[Items stored from a collection]
-- START --

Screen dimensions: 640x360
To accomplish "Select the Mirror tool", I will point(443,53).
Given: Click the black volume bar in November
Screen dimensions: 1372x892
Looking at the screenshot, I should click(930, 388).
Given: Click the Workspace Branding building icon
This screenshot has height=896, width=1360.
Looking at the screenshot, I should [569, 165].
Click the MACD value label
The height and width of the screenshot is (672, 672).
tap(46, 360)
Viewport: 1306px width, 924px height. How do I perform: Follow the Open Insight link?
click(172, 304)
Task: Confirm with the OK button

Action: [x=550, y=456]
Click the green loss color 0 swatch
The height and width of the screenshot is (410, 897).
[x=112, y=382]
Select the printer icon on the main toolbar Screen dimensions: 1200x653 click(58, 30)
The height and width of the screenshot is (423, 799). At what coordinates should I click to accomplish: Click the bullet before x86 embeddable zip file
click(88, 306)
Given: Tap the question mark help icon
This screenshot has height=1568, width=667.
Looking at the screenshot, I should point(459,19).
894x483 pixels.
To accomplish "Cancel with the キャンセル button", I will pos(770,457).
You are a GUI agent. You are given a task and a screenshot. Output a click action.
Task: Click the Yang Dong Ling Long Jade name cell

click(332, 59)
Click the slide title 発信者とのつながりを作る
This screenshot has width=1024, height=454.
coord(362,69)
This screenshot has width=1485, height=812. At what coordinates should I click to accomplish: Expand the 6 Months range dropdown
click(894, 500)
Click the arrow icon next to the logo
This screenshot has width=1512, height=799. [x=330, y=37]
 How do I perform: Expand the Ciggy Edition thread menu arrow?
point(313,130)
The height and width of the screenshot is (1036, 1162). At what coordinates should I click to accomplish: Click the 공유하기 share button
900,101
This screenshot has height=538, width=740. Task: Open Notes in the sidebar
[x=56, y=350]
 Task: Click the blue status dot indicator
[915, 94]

-- END --

| What the task requires |
Identify every line in the items above that contains the word "Expand", treating uppercase and lowercase as different. Copy each of those lines.

| Full solution |
This screenshot has width=1485, height=812. At what coordinates should I click to accomplish: Expand the 6 Months range dropdown
 How do I perform: Expand the Ciggy Edition thread menu arrow?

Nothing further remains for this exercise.